You can keep your body’s inflammatory response in check via intermittent fasting and by avoiding snacking. Try to eat only one or two big meals a day and also try to go several hours in between your meals. 


Staying at home has the potential to breed sedentary activities such as TV binge-watching. If you’re going to watch TV, kill two birds with one stone by walking in place, stretching or lifting weights. 

Set a timer on your smartphone to go off every 2 hours. When the timer goes off, do something active for 5 minutes then get back to your work. Just doing 3-5 mini-workout sessions a day may be more effective than one prolonged session. 

Read & Be Creative

In addition to keeping your body in shape, you also need to keep your mind sharp, especially if you’re out of work. Read books. Learn how to play guitar or chess. There are tons of free resources online. 

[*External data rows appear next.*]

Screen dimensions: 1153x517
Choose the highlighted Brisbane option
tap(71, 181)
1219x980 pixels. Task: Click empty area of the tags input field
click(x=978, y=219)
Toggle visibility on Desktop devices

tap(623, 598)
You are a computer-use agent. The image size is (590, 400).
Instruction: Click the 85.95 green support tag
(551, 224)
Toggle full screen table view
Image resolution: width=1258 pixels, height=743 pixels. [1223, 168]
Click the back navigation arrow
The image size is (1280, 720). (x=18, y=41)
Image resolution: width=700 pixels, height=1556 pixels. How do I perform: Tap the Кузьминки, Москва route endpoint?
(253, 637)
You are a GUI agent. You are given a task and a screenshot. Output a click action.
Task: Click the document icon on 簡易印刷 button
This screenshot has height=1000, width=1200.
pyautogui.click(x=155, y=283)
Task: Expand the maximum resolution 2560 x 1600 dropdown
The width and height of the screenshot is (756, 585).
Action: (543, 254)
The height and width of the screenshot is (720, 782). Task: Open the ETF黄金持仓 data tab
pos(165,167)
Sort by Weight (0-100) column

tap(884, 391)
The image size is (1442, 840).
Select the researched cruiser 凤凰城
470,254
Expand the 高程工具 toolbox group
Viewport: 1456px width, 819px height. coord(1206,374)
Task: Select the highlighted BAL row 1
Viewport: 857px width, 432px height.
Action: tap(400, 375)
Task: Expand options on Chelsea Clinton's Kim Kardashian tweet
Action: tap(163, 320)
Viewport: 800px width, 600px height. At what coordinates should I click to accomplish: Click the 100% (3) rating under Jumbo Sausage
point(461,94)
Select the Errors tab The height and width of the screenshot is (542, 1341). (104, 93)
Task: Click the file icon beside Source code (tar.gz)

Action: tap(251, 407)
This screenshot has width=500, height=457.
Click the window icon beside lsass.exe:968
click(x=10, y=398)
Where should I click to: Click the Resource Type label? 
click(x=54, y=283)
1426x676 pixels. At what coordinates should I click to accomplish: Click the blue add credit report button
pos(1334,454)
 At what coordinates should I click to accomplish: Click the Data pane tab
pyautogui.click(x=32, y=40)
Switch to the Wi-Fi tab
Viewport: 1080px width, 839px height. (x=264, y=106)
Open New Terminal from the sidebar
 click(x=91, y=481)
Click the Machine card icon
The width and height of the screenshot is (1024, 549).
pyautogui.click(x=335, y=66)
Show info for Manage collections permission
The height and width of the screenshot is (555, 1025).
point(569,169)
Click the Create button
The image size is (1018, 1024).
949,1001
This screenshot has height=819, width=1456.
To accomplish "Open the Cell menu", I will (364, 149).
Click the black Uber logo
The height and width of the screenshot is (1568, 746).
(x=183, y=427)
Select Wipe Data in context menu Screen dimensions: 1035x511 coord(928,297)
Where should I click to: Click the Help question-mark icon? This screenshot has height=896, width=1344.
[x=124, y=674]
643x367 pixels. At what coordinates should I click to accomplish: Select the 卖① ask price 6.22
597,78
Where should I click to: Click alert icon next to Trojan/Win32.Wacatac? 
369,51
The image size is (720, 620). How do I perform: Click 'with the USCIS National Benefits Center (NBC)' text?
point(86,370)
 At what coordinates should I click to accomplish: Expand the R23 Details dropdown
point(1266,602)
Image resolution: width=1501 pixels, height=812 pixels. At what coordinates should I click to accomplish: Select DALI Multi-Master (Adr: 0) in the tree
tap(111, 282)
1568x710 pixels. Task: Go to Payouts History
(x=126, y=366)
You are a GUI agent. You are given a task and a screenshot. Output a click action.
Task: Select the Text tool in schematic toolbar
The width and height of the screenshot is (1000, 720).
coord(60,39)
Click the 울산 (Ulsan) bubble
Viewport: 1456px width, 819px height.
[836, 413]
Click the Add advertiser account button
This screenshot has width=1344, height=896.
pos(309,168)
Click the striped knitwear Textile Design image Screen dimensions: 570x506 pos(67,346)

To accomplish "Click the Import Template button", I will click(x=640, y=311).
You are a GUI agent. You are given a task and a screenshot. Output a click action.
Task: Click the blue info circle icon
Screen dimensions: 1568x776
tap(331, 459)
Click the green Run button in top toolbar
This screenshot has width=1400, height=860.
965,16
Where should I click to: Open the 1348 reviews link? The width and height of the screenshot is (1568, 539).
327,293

If you’re single and feeling isolated, seek out a Facetime penpal. Check in with old friends from high school or college. Host a virtual party. 

How To Be Joyous During Coronavirus Quarantine: Conclusion 

By avoiding watching the news, keeping your immune system balanced (with the help of adaptogenic herbs), getting fresh air and sunshine, eating healthier than you ever have in your life, reading and being creative, you’ll find that your spirit can be elevated even during a pandemic.